Loosely translated as beauty in character, Iwa L’ewa seeks to endorse the maxim that beauty is indeed in the eye of the beholder and that many times, to find the best in humans, one would have to dig deeper beyond physical attributes. Onikeku’s Iwa L’ewa rages against the machine that enforces standards and advocates a plurality and diversity of experiences and expressions.
The cast of Iwa L’ewa is peopled with both able bodied and physically challenged performers who bend their bodies in thrilling, beautiful ways and defy gravity too in service of their art. The show works because it is an African story with almost universal appeal. It isn’t merely interested in regurgitating stereotypes that paint a brutal, stark picture of the country, it also offers hope that humanity is yet redeemable and disability can be just as powerful in its expression if routed in proper directions.
The dance routines have been rehearsed and worked over to near perfection and the bodies of the dancers/actors have become weaponized as they slice through air and space, sound and spirit, intent on leaving a lasting impression with their audience.
These dance routines, powered by Onikeku’s emotive, arresting choreography are easily the best parts of the show, as they transcend the inadequacies in the writing and technical glitches that crop up one too many times. Constrained by budgetary limitations and technical deficiencies, the performers make do with clumsy microphone exchanges and slight delays in fixing sound equipment.
The writing could have done with a bit more detailed research especially in the areas of medical importance. The medical condition described by the character in the first vignette is likelier to produce a postural defect called Kyphosis instead of Scoliosis as concluded by the writer.
A second character narrates how he became semi-paralysed after he was administered the wrong injection by a less than qualified nurse following a febrile episode. In reality, it isn’t necessarily the wrong injection that would cause his paralysis, but what part of the buttocks it was administered, hitting a nerve and damaging it in the process.
These complains dilute but do not diminish the ultimate power of Iwa L’ewa as entertaining piece of art and as stark social commentary effective for advocacy.
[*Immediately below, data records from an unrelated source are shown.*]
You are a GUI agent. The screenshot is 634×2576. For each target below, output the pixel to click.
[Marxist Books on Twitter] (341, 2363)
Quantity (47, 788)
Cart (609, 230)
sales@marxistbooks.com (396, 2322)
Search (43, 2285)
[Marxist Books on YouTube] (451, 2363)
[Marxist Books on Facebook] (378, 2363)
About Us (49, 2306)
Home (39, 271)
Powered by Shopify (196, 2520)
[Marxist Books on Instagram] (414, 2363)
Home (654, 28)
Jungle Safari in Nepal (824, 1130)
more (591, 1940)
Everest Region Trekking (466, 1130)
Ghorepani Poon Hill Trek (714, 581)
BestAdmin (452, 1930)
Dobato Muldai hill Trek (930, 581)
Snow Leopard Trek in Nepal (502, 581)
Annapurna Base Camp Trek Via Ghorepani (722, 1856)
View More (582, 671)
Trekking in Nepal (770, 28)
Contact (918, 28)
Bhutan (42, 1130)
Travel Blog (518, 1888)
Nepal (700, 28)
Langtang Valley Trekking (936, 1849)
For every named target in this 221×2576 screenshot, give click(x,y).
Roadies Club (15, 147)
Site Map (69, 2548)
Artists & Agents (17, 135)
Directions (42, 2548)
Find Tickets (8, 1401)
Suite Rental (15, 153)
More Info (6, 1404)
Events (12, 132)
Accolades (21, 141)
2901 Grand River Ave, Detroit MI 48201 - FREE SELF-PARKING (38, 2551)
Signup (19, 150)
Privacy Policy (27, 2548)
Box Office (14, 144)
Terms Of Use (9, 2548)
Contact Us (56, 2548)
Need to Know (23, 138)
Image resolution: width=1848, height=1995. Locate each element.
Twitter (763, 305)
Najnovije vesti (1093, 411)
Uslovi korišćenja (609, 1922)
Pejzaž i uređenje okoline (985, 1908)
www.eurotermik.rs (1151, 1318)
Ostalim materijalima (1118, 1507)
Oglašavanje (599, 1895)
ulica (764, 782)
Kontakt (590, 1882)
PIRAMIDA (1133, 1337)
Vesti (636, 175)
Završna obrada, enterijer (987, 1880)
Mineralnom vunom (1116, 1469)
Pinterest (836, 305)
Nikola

The actors are in superb form, from the engaging first arc to the impressive second part where the actor who has one disabled leg keeps up and even outpaces his colleagues in terms of perfecting the demanding physical routines, to the rousing finish. Their struggles of the characters that people Iwa L’ewa are singular but there is also a unity of purpose as the dancers merge and weave and interlock their bodies to create a visual spectacle. The colour coded costumes and use of lighting make the showcase easy on the eyes and the accompanying music is in turns haunting and jubilant.
Iwa L’ewa may yet be a few steps from perfection but Onikeku and his team have crafted a potent, visceral affirmation of life, one that mirrors real life and reveals ways in which humanity can be better. Isn’t that the point of art?